Why Backtesting Agents Is Different
Traditional backtesting is straightforward: define rules, run them against historical data, measure results. For AI trading agents, there's an additional challenge: the LLM's decisions are non-deterministic. Ask the same model the same question twice and you may get different answers. This means a backtest of an LLM agent is inherently noisier than a backtest of a mechanical system.
The solution is a two-phase approach: first, backtest the mechanical strategy rules independently (these are deterministic and testable). Second, validate the LLM-driven decision layer through paper trading and simulated live environments where the model processes data sequentially, as it would in production.
Phase 1: Backtest the Strategy Rules
Before involving any LLM, backtest the core strategy your agent will implement. If your agent runs a momentum strategy, backtest the momentum rules themselves: rank by 12-month returns, buy top decile, rebalance monthly. This gives you a baseline: what should the strategy produce under ideal execution?
Tools for Rule-Based Backtesting
- VectorBT — Fastest option for Python. Vectorised operations process years of data in seconds. Best for simple to moderate rule-based strategies.
- Backtrader — Event-driven backtesting with realistic order simulation. More accurate for strategies that depend on fill prices, slippage, and commissions. Slower than VectorBT but more realistic.
- Custom pandas — For simple strategies, a pandas DataFrame with signal columns and a cumulative return calculation is often enough. Use Claude or our prompt templates to generate the code.
Key Metrics to Track
| Metric | What It Tells You | Red Flag |
|---|---|---|
| Total Return | Absolute performance | Below buy-and-hold over same period |
| Sharpe Ratio | Risk-adjusted return | Below 0.5 for a long-only strategy |
| Max Drawdown | Worst peak-to-trough decline | Greater than 30% for most retail traders |
| Win Rate | Percentage of profitable trades | Context-dependent — trend following is 35–40% |
| Profit Factor | Gross profit / Gross loss | Below 1.2 |
| Number of Trades | Statistical significance | Fewer than 30 trades — results are noise |
Phase 2: Validate the LLM Decision Layer
Once you've confirmed the strategy rules work historically, validate the LLM's ability to implement them correctly:
- Replay historical data through the agent. Feed your agent past market data one day at a time, as if it were live. Record every LLM response and every trading decision. This is expensive (API calls for every historical day) but reveals whether the LLM consistently follows your strategy rules or drifts.

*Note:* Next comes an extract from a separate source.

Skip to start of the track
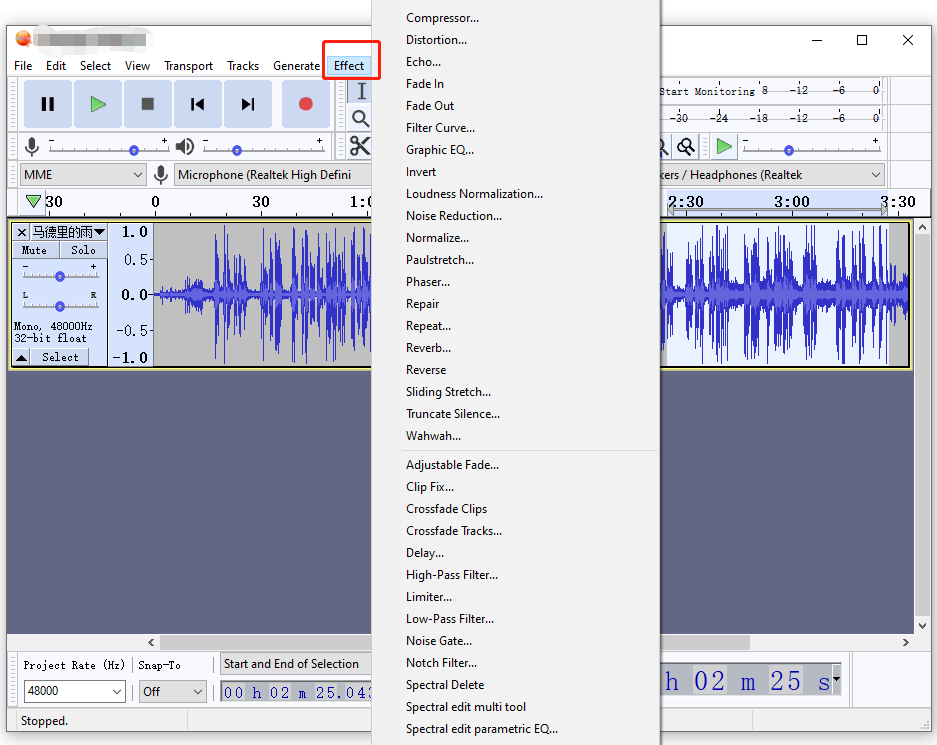 (x=197, y=105)
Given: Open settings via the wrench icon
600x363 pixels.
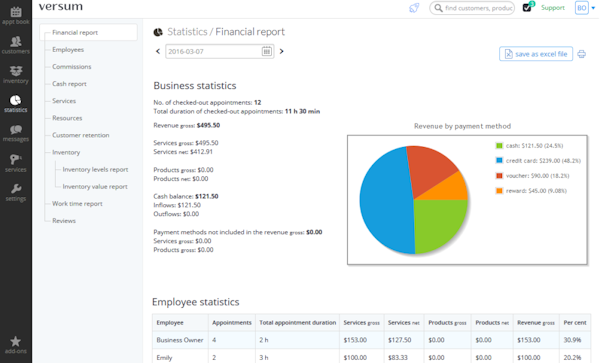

- Compare agent decisions to rule-based signals. For each day, check: did the agent agree with the mechanical strategy? Where it disagreed, was the LLM's reasoning valid or did it hallucinate a justification?

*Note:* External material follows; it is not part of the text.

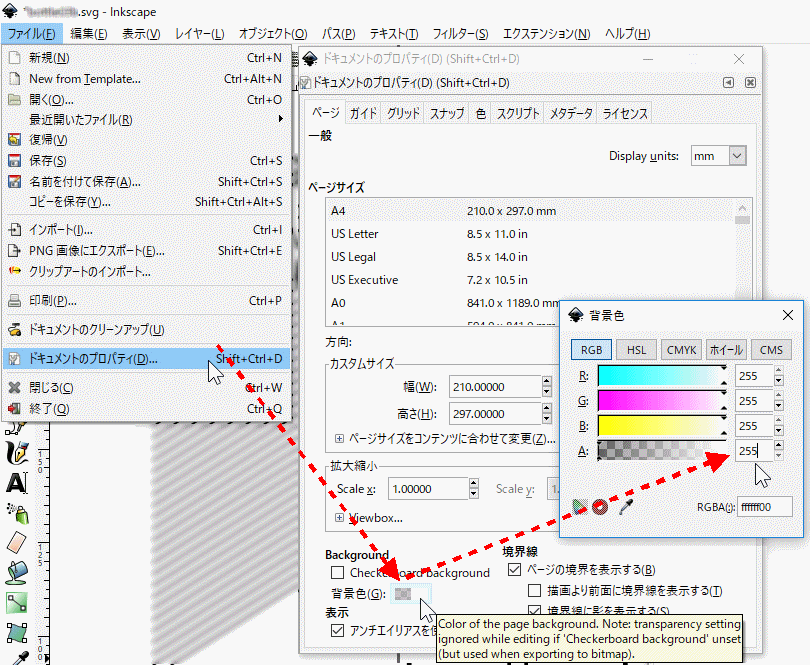Toggle ページの境界を表示する checkbox
Image resolution: width=810 pixels, height=665 pixels.
point(515,570)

- Paper trade forward. Run the agent on Alpaca paper trading for a minimum of 30 trading days. This is the most realistic test — the agent processes live data, makes real-time decisions, and handles the practical challenges (API latency, market closures, data gaps) that backtests don't capture.
The Overfitting Trap
Overfitting is the single biggest mistake in agent backtesting. It happens when you tune parameters (lookback periods, thresholds, LLM prompts) until the backtest looks profitable — but the performance doesn't generalise to new data. Signs you're overfitting:
- You've run 50+ backtest variations and are cherry-picking the best one
- The strategy works spectacularly on one specific period but poorly on others
- You've added more than 3–4 parameters to "improve" results
- Performance degrades sharply when you shift the test window by even a few months
Defence: Walk-forward testing. Split your data into training (70%) and test (30%) sets. Optimise on training data, validate on test data that the optimiser never saw. If performance holds on the unseen data, the strategy may be real. If it collapses, you've overfit.
The Validation Ladder
Professional agent builders follow a progression — each stage must pass before advancing:
- Backtest mechanical rules on 10+ years of data → Sharpe > 0.5, drawdown acceptable
- Walk-forward validation on unseen data → Performance holds within 20% of training results
- LLM replay test on 6 months of historical data → Agent follows strategy rules 90%+ of the time
- Paper trading for 30+ days → Real-time performance matches backtest expectations
- Small live capital (1–5% of portfolio) for 60+ days → Confirms execution quality and psychological tolerance
- Scale up gradually → Only after sustained validated performance
Disclaimer: This content is for educational purposes only. Backtested results do not guarantee future performance. All trading involves risk. Not financial advice.